Reviews
Letter Lost Review (PC)
Having lost count of all the letters I’ve stamped and mailed out, I feel as if the Restricted Area is beginning to look a little too inviting. The parcels won’t stop, and the supervisor won’t allow me to take a break. Don’t get me wrong, I have it all—a place to rest my head, an infinite supply of coffee beans, and just enough time to fulfill the daily quota. Yet there’s something that seems to pique my interest, and it isn’t in the sorting office. I want to know what lurks below the mail. I want to escape from this monotonous grind and see what else the island has to offer — even if it kills me.
Letter Lost keeps me shackled to a job that I know I should hate. It isn’t that the work is difficult, or even that the process of delivering letter A to recipient B is a mentally draining one. It’s that I have no choice but to sacrifice my time to the same grindstone—to the same perpetual cycle. Deep down, I know that there’s more to the sorting facility, and that it’s only a matter of time before I stamp my final letter and venture into the Restricted Area. Oh, curiosity might kill the cat, but it might just save the courier. Here’s hoping, anyway.

The morning routine starts out like any other — with a stack of letters, a stamp, and a map of the island. The process, as monotonous as it sounds on paper, is as simple as it gets: to allocate mail to the recipient. A parcel will be stamped, organized, and delivered. A spot of cash will provide me with just enough to get by and, with any luck, unlock a few additional perks for the workspace. But then, the cycle will repeat itself. The letters climb, as does my desire to break free from the confines of a parcel-loaded hellhole.
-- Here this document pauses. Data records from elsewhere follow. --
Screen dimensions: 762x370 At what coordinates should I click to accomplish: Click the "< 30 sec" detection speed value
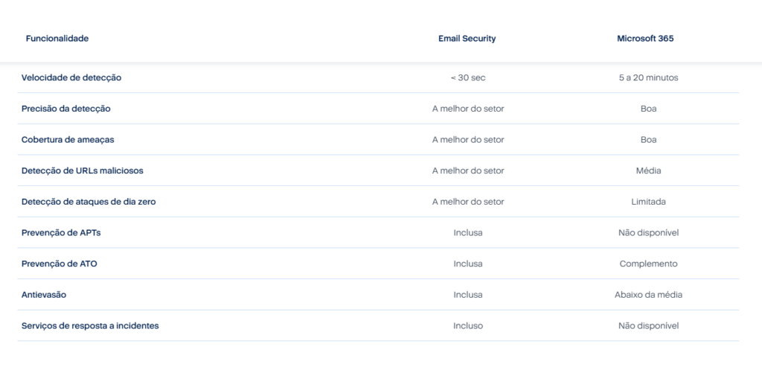(x=467, y=77)

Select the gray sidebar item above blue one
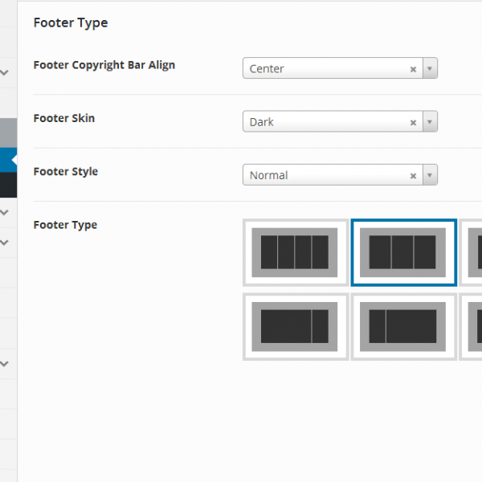6,133
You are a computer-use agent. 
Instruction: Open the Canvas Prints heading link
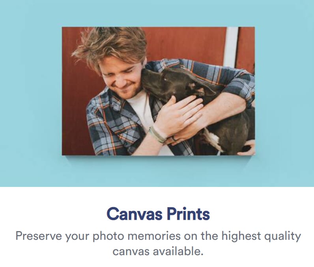158,214
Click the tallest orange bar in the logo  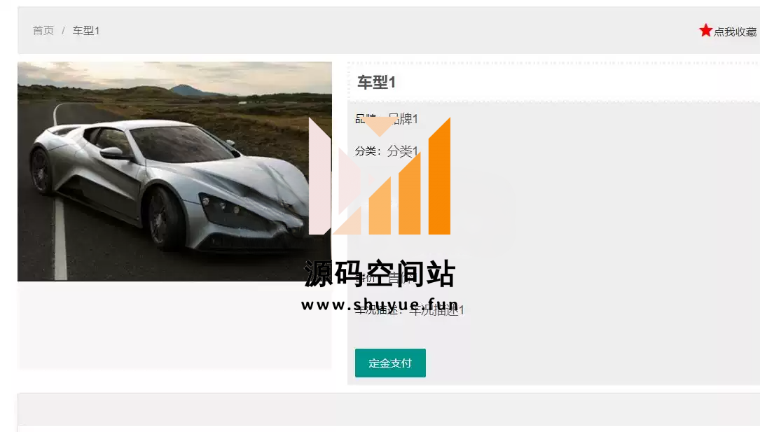[x=439, y=176]
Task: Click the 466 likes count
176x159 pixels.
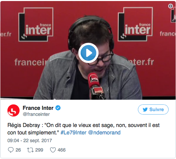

It almost feels as if I’m back in the fulfilment center of Order 13’s, chained to a conveyor belt and locked to a seemingly endless backlog of packages. In this world, though, there are no monsters around to chase me down as I scurry through the dark in a desperate effort to bring a severed head back to a box of bubble wrap. It’s just me, the office, and a looming threat that has its hooks firmly planted against the scruff of my neck. It wants me to work my fingers to the bone, but it also wants me to entertain a possibility that might just get me killed. Or at least, that’s what it wants me to believe.

Letter Lost is both cozy and awfully eerie — and that alone makes it an unpredictable place for you to hang a coat for a couple of hours. Although rather slow at first, it often finds a way to keep a firm grasp on your collar. An unsettling letter; a disturbing client; or a brief flicker of the light. The work feels simple and to the letter. Yet, when you think that you’ve mastered the routine of fulfilling requests, posting letters, and traipsing around the office, something knocks you back. The shift ends, and a subliminal message finds its way into your back pocket.
The gameplay here is simple enough to understand. In a scenario similar to that of Dollmare’s, you receive a phone call, a list of instructions, and a series of dull tasks to complete over an allotted period of time. A silhouette hangs over the door, and a job comes in for you to handle in a swift and orderly manner. You engage in small talk, and then analyze the letters before sending them to their rightful recipient on the map. And for the most part, that’s all Letter Lost asks of you: to fulfill requests for the eccentric folk of a peculiar island, and to gradually unravel fragments of its seemingly ordinary world.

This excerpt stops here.